Assim, destacando que “se extinguir a execução, será sentença, conforme citado artigo 203, §1º, parte final; caso contrário, será decisão interlocutória, conforme art. 203, §2º, CPC/2015”, a Quarta Turma concluiu que “a execução será extinta sempre que o executado obtiver, por qualquer meio, a supressão total da dívida (art. 924 CPC/2015), que ocorrerá com o reconhecimento de que não há obrigação a ser exigida, seja porque adimplido o débito, seja pelo reconhecimento de que ele não existe ou se extinguiu”, passível, portanto, de recurso de apelação.
Nessa linha, o STJ firmou entendimento de que, para decisões que acolhem parcialmente a impugnação ou a ela neguem provimento, caberá a interposição de agravo de instrumento, por não acarretarem a extinção da fase executiva em andamento e, portanto, serem decisões de caráter interlocutório.

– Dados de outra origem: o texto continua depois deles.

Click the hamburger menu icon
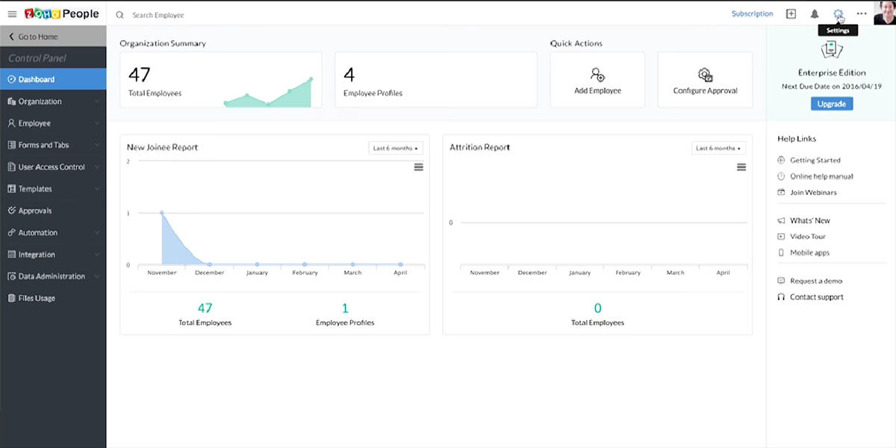The height and width of the screenshot is (448, 896). 12,14
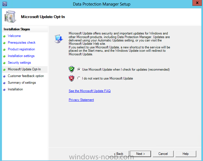
Task: Click the Microsoft Update download icon
Action: pyautogui.click(x=59, y=39)
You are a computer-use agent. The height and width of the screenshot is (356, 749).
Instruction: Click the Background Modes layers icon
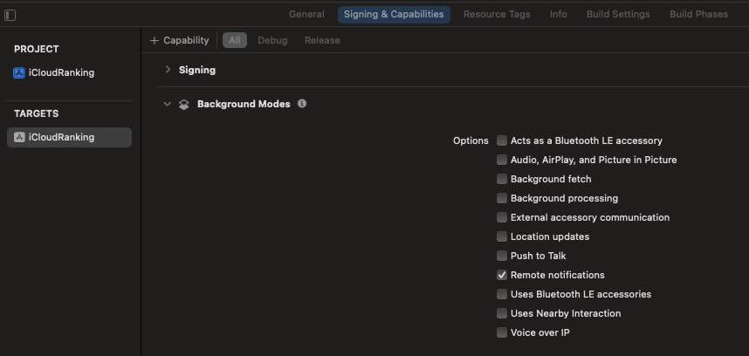[184, 105]
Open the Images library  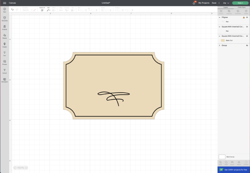[x=5, y=45]
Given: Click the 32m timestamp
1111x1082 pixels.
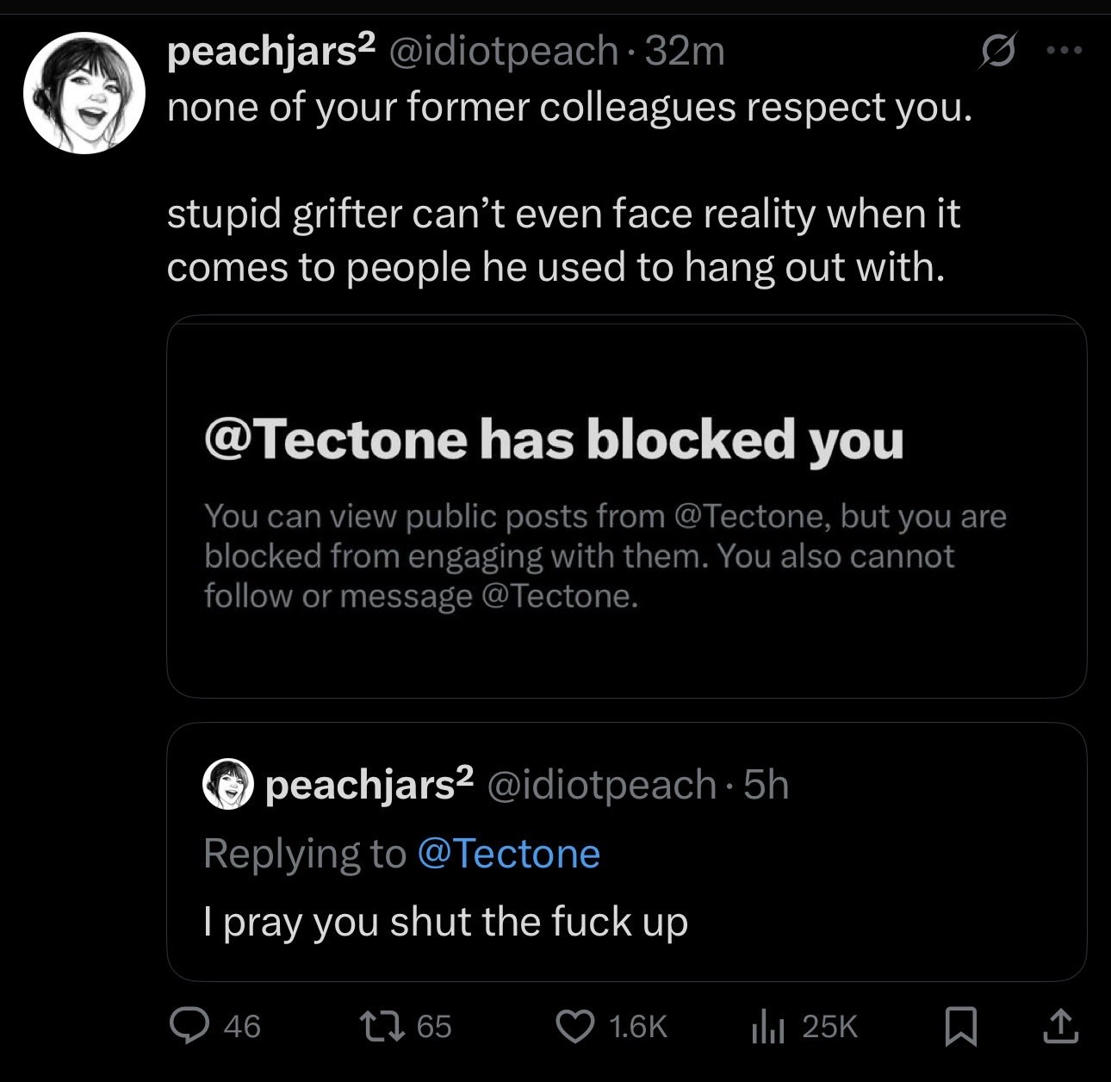Looking at the screenshot, I should (x=685, y=52).
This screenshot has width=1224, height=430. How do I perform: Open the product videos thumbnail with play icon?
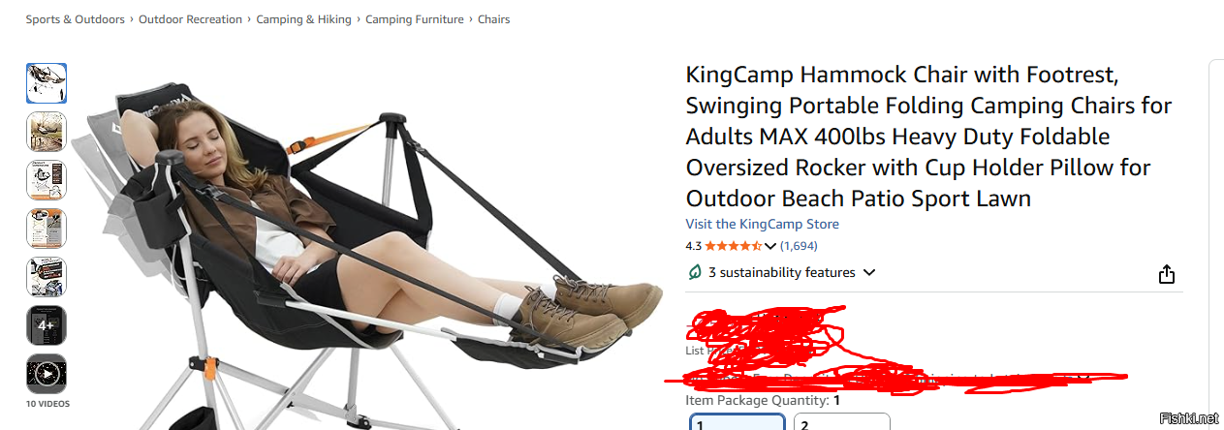pyautogui.click(x=47, y=374)
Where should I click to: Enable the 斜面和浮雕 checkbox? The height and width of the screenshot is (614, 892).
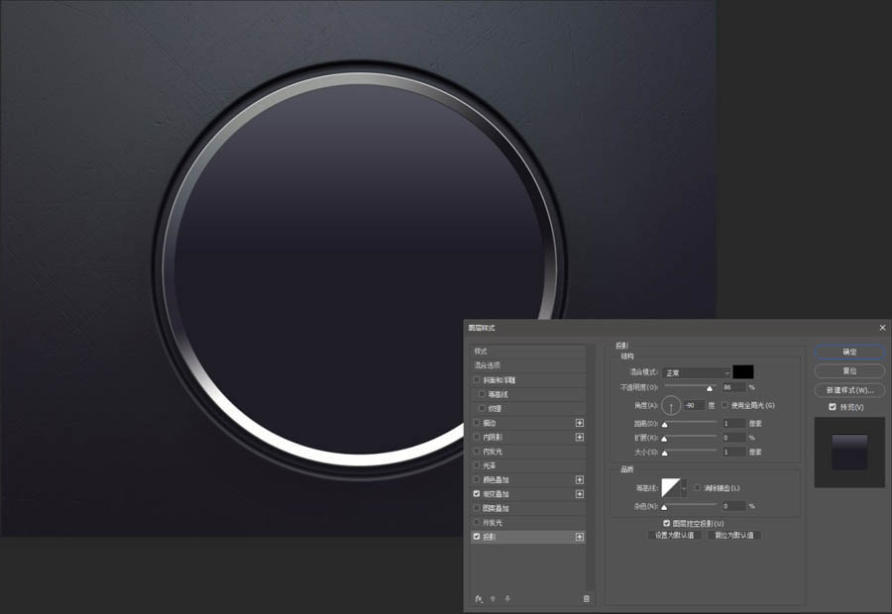point(477,380)
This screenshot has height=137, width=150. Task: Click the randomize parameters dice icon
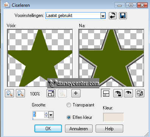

Já a decisão que extingue a fase executiva deve ser impugnada por meio de recurso de apelação.
O entendimento do STJ sobre o tema, fundamentado na lógica processual do CPC/2015, traz maior segurança à interposição de recursos contra decisões proferidas em processos de caráter executivo e muito contribui para evitar a via inadequada de impugnação de decisões com minimização de prejuízo ao jurisdicionado.
[1] O artigo 522 do CPC/73 permitia à parte interpor agravo de instrumento contra toda e qualquer decisão suscetível de causar dano grave e de difícil reparação, bem como nos casos de inadmissão da apelação e em relação aos seus efeitos.
[2] “Art. 475-M. A impugnação não terá efeito suspensivo, podendo o juiz atribuir-lhe tal efeito desde que relevantes seus fundamentos e o prosseguimento da execução seja manifestamente suscetível de causar ao executado grave dano de difícil ou incerta reparação. § 3. A decisão que resolver a impugnação é recorrível mediante agravo de instrumento, salvo quando importar extinção da execução, caso em que caberá apelação”.
[3] “Art. 203. Os pronunciamentos do juiz consistirão em sentenças, decisões interlocutórias e despachos. § 1o Ressalvadas as disposições expressas dos procedimentos especiais, sentença é o pronunciamento por meio do qual o juiz, com fundamento nos arts. 485 e 487, põe fim à fase cognitiva do procedimento comum, bem como extingue a execução”.